▸ **What the task requires**
Please repeat every line below exactly, from the first to the last.

▸ **Excerpted data**
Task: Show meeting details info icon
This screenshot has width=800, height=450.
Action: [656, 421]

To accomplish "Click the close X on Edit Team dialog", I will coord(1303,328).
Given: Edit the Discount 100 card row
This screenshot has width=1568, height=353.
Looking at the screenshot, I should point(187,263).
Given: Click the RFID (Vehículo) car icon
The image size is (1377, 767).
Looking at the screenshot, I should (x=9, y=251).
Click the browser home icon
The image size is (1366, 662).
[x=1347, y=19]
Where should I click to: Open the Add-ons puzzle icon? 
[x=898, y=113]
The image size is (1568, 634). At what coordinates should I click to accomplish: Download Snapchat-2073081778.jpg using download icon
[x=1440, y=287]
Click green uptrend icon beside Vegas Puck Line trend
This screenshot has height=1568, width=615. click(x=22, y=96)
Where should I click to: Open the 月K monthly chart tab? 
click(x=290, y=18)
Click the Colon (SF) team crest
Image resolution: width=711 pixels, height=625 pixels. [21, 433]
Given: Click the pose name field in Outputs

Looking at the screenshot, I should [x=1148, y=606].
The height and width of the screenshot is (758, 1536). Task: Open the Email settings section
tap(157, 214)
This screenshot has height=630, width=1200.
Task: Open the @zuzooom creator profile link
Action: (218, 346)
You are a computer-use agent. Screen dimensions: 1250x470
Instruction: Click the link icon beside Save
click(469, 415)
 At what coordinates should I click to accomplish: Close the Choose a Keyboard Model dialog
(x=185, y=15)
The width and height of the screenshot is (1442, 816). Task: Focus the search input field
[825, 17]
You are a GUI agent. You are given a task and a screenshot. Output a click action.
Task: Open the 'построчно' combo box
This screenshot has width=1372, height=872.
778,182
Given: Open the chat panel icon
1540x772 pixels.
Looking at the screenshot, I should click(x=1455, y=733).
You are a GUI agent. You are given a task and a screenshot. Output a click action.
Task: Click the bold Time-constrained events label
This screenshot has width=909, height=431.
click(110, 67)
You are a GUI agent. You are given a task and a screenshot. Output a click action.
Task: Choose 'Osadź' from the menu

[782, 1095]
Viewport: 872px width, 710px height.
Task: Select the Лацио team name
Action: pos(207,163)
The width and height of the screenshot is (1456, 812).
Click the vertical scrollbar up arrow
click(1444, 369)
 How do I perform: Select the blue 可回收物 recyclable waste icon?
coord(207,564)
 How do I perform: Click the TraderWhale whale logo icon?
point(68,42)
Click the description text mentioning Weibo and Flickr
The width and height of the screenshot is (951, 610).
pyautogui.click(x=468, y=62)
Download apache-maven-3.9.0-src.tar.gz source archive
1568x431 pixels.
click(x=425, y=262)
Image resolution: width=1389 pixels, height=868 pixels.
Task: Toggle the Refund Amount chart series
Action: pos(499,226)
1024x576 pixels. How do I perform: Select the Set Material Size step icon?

▸ **Solution**
Task: Show meeting details info icon
This screenshot has width=800, height=450.
Action: [656, 421]

To accomplish "Click the close X on Edit Team dialog", I will coord(1303,328).
Given: Edit the Discount 100 card row
This screenshot has width=1568, height=353.
Looking at the screenshot, I should point(187,263).
Given: Click the RFID (Vehículo) car icon
The image size is (1377, 767).
Looking at the screenshot, I should (x=9, y=251).
Click the browser home icon
The image size is (1366, 662).
[x=1347, y=19]
Where should I click to: Open the Add-ons puzzle icon? 
[x=898, y=113]
The image size is (1568, 634). At what coordinates should I click to accomplish: Download Snapchat-2073081778.jpg using download icon
[x=1440, y=287]
Click green uptrend icon beside Vegas Puck Line trend
This screenshot has height=1568, width=615. click(x=22, y=96)
Where should I click to: Open the 月K monthly chart tab? 
click(x=290, y=18)
Click the Colon (SF) team crest
Image resolution: width=711 pixels, height=625 pixels. [21, 433]
Given: Click the pose name field in Outputs

Looking at the screenshot, I should [x=1148, y=606].
The height and width of the screenshot is (758, 1536). Task: Open the Email settings section
tap(157, 214)
This screenshot has height=630, width=1200.
Task: Open the @zuzooom creator profile link
Action: (218, 346)
You are a computer-use agent. Screen dimensions: 1250x470
Instruction: Click the link icon beside Save
click(469, 415)
 At what coordinates should I click to accomplish: Close the Choose a Keyboard Model dialog
(x=185, y=15)
The width and height of the screenshot is (1442, 816). Task: Focus the search input field
[825, 17]
You are a GUI agent. You are given a task and a screenshot. Output a click action.
Task: Open the 'построчно' combo box
This screenshot has width=1372, height=872.
778,182
Given: Open the chat panel icon
1540x772 pixels.
Looking at the screenshot, I should click(x=1455, y=733).
You are a GUI agent. You are given a task and a screenshot. Output a click action.
Task: Click the bold Time-constrained events label
This screenshot has width=909, height=431.
click(110, 67)
You are a GUI agent. You are given a task and a screenshot. Output a click action.
Task: Choose 'Osadź' from the menu

[782, 1095]
Viewport: 872px width, 710px height.
Task: Select the Лацио team name
Action: pos(207,163)
The width and height of the screenshot is (1456, 812).
Click the vertical scrollbar up arrow
click(1444, 369)
 How do I perform: Select the blue 可回收物 recyclable waste icon?
coord(207,564)
 How do I perform: Click the TraderWhale whale logo icon?
point(68,42)
Click the description text mentioning Weibo and Flickr
The width and height of the screenshot is (951, 610).
pyautogui.click(x=468, y=62)
Download apache-maven-3.9.0-src.tar.gz source archive
1568x431 pixels.
click(x=425, y=262)
Image resolution: width=1389 pixels, height=868 pixels.
Task: Toggle the Refund Amount chart series
Action: pos(499,226)
1024x576 pixels. How do I perform: Select the Set Material Size step icon?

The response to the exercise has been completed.